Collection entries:
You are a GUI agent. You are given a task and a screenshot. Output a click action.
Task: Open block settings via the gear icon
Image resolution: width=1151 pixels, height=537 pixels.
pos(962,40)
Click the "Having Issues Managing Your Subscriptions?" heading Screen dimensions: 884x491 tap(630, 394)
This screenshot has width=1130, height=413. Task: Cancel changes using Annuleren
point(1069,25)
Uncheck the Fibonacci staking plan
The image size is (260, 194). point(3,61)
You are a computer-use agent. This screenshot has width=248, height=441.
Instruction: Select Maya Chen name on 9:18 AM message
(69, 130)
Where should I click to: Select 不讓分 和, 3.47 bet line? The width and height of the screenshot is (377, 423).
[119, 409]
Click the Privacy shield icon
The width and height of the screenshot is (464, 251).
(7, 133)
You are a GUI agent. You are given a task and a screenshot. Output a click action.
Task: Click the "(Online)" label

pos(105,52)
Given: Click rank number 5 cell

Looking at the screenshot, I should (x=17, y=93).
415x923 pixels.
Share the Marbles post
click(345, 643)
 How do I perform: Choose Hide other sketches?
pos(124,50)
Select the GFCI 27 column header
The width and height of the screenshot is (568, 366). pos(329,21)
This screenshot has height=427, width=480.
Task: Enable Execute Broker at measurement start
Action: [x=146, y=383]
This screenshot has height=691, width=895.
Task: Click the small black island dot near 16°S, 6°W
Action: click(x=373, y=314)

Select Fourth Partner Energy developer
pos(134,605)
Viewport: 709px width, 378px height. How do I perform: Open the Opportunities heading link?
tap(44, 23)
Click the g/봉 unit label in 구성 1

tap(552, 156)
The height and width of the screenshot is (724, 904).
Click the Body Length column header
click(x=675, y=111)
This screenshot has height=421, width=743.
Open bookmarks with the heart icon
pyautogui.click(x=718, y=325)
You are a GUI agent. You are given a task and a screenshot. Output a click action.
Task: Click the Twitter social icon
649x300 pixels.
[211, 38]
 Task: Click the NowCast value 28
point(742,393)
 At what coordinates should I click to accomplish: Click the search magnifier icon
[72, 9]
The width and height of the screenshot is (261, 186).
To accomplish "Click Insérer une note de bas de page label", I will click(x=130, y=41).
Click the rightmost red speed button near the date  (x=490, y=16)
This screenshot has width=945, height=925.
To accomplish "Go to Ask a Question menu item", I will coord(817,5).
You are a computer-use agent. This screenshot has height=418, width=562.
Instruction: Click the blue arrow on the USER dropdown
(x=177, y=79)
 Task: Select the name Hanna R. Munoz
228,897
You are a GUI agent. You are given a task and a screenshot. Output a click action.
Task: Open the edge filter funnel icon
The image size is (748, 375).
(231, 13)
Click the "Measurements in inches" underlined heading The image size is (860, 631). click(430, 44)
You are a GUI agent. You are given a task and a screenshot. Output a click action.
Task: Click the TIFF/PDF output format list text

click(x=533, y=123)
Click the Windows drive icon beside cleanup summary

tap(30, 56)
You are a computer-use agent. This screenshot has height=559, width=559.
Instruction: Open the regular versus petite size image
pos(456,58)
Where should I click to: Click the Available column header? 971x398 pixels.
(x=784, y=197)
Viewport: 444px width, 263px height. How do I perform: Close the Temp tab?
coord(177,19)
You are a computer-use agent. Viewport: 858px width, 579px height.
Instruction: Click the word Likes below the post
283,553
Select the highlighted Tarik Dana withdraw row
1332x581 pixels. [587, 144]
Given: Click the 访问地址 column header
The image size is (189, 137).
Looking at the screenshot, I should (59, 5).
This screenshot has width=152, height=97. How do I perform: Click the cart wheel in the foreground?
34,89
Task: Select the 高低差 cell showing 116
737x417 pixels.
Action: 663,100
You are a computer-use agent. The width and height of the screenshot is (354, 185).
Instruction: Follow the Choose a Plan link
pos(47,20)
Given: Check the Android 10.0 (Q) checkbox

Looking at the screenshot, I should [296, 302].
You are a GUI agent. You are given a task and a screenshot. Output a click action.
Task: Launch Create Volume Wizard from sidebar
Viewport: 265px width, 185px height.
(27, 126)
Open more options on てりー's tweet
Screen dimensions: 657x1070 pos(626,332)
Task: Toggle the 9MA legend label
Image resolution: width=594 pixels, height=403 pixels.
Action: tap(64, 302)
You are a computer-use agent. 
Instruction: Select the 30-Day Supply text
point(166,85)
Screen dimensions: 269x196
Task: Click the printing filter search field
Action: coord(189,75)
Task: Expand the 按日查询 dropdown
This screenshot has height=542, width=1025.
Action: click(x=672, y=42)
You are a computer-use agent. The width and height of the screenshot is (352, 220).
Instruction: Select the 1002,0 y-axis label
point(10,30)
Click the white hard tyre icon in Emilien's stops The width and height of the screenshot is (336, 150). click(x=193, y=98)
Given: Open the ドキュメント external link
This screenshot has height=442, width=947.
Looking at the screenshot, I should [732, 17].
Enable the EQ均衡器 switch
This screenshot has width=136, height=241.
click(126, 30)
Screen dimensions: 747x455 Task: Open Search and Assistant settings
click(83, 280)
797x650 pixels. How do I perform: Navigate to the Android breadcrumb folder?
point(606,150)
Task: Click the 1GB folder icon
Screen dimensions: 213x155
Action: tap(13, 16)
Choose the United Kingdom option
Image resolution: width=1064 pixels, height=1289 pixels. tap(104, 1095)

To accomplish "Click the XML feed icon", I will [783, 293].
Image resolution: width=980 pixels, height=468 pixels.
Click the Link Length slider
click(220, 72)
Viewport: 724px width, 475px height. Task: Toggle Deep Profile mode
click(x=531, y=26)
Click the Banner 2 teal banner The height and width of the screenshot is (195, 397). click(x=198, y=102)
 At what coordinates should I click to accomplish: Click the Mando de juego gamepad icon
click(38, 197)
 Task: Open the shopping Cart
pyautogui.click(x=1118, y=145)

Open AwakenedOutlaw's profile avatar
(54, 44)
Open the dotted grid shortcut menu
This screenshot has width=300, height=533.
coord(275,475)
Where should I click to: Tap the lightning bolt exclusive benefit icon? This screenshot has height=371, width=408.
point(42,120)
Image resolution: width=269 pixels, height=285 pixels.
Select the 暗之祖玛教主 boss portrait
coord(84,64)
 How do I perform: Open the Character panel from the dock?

WHAT YOU ARE ASKED TO DO:
Where does the string "from" occur in the data above? Copy every line that holds it.

TASK SOLUTION:
Task: Launch Create Volume Wizard from sidebar
 How do I perform: Open the Character panel from the dock?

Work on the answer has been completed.